One of FAANG׳s loyal customers is Joe. He is just an average guy who works for a large tech company and is generally security aware. We have analyzed his exported information using the export services of Apple, Google and Meta.

Based on our analysis, we will explore adversarial scenarios where Joe׳s personal data could be exploited by each of the companies mentioned above. For each scenario, we will present the associated risks through pseudocode as a proof of concept. These POCs will utilize various input files exported from the respective export services while ensuring Joe׳s anonymity is preserved by using de-identification.

We primarily focus on the following adversarial tactics: defense evasion , lateral movement and reconnaissance. Reconnaissance is a challenging tactic for defenders, as there’s often very little they can do about it in terms of prevention.

Our starting point of the story is a compromised personal account (AKA an unprivileged user in Apple, Google or Meta) as we demonstrate how attackers can collect and exploit our personal data.

The full code examples, including the input file paths from the export that direct to the sensitive information, can be found in the following repository: WhiteFAANG.

Predators in the Wild

Using personal accounts in corporate environments is much more common than you might think.
Many seasoned tech industry professionals and non-tech users utilize their personal Google accounts for various tasks. Some examples include file sharing and writing documents, effectively creating a “creativeˮ bypass of email filtering and DLPs (Data Loss Prevention systems). According to a CyberArk survey conducted with more than 14,000 participants, approximately 63% of employees reported using personal accounts on their work laptops, with Google being the most used platform.

Predators in the Wild

Not only do these employees put their entire organization at risk of possible exfiltration attempts, but they also expose it to accidental password synchronization issues.

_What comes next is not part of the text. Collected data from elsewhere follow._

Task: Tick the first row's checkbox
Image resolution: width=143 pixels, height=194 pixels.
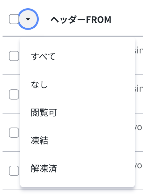Action: click(x=14, y=56)
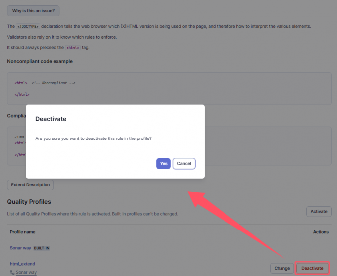337x276 pixels.
Task: Open the html_extend profile link
Action: tap(22, 264)
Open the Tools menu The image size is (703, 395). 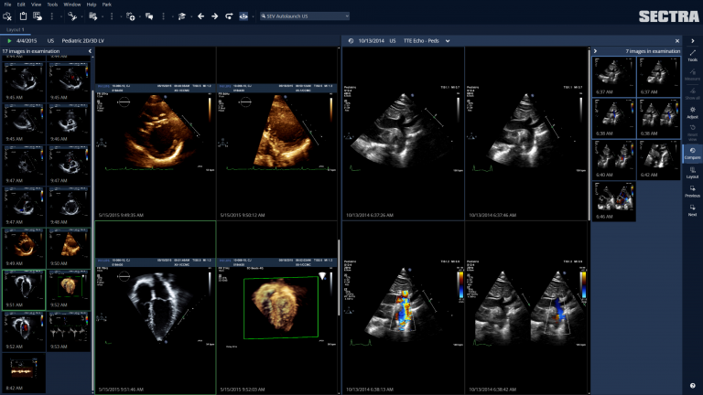coord(52,5)
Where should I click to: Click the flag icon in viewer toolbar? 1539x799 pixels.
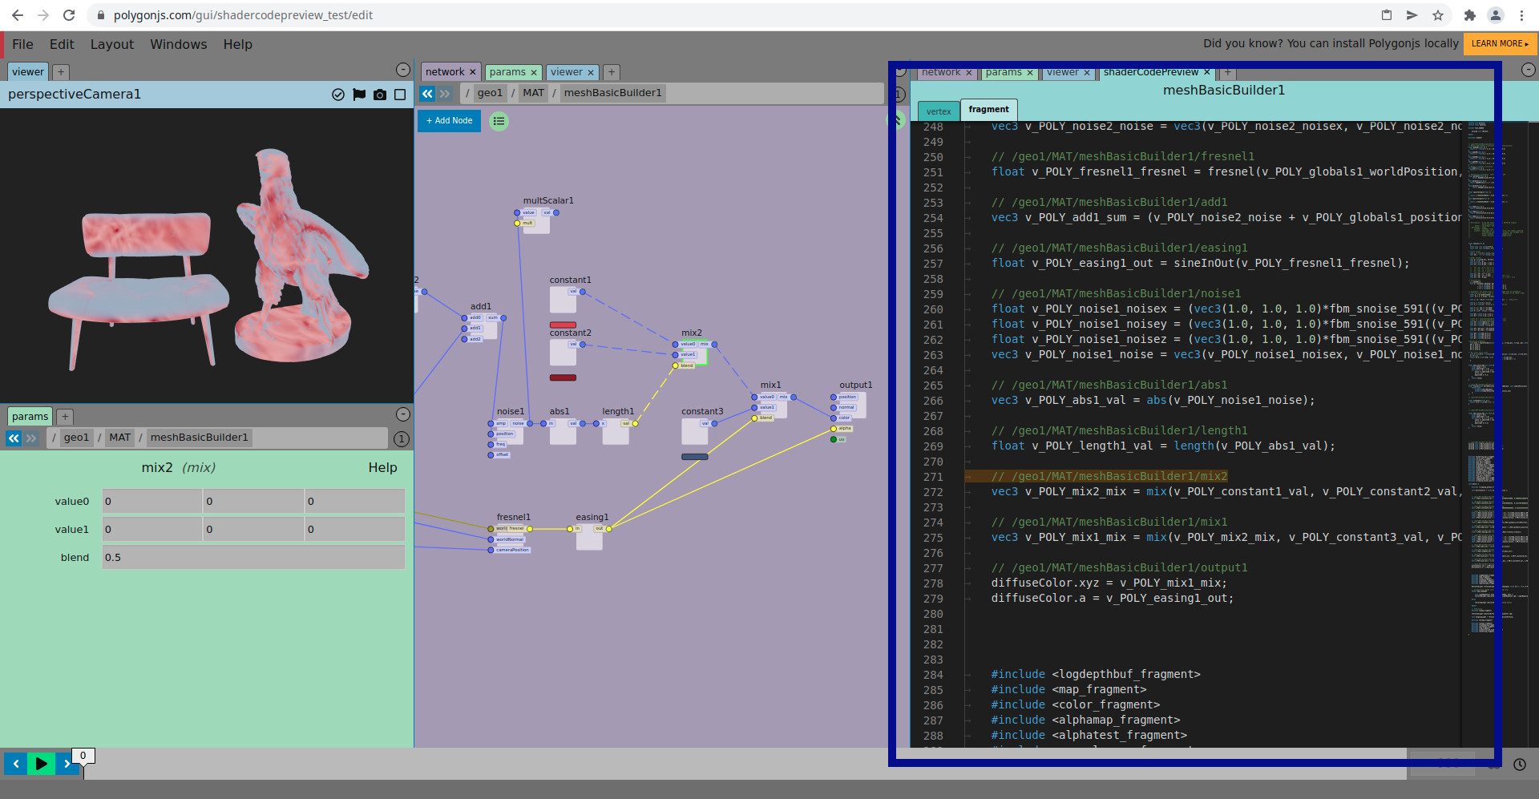click(359, 95)
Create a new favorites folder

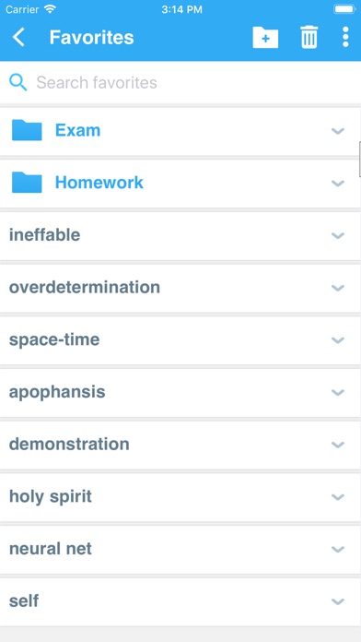tap(265, 37)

One company that suffered from this kind of behavior is Cisco. In 2022, a threat actor compromised a Cisco employee’s “personalˮ Google account. Unfortunately, the employee entered sensitive corporate credentials while connected to his Google account, enabling the passwords to synchronize with the Google account. The attacker could then leverage these credentials to access the corporate VPN using MFA bypass techniques.

Another incident involving using a personal Google account was the Okta support system breach . David Bradbury (Okta’s Chief Security Officer) said, “An employee had signed in to their personal Google profile … the username and password of the service account had been saved into the employee’s personal Google account.ˮ The personal account was the initial entry point used by the attacker, which later became a major incident for Okta, affecting significant customers such as Cloudflare, 1Password and BeyondTrust.

At this point, it has become clear that our personal accounts serve as a common attack vector for threat actors. We will now cover adversarial scenarios for Apple, Google and Meta under the base assumption of a compromised personal account. Let’s start with Apple.

Apple

The output of Apple׳s export service is structured in the following manner:

Predators in the Wild

Figure 2 Apple export directory structure

The adversarial use cases are:

Find Physical Devices

Today, most organizations integrate multi-factor authentication (MFA) as a core practice in the authentication process. The MFA challenge is usually performed using edge devices such as mobile phones.

To bypass a corporate MFA flow, we first need to map Joe׳s available edge devices and collect as much metadata as possible. The export allows us to gather the precise OS version of the active device and learn about Joe׳s patching habits. An adversary can use these insights to exploit proper vulnerabilities.

Another meaningful piece of information available to us through the export involves Bluetooth accessories. The information is available from “AccessoryDeviceInfo.json” as part of the export.

Not only can we map Joe’s Bluetooth devices, but we can also access their respective MAC addresses.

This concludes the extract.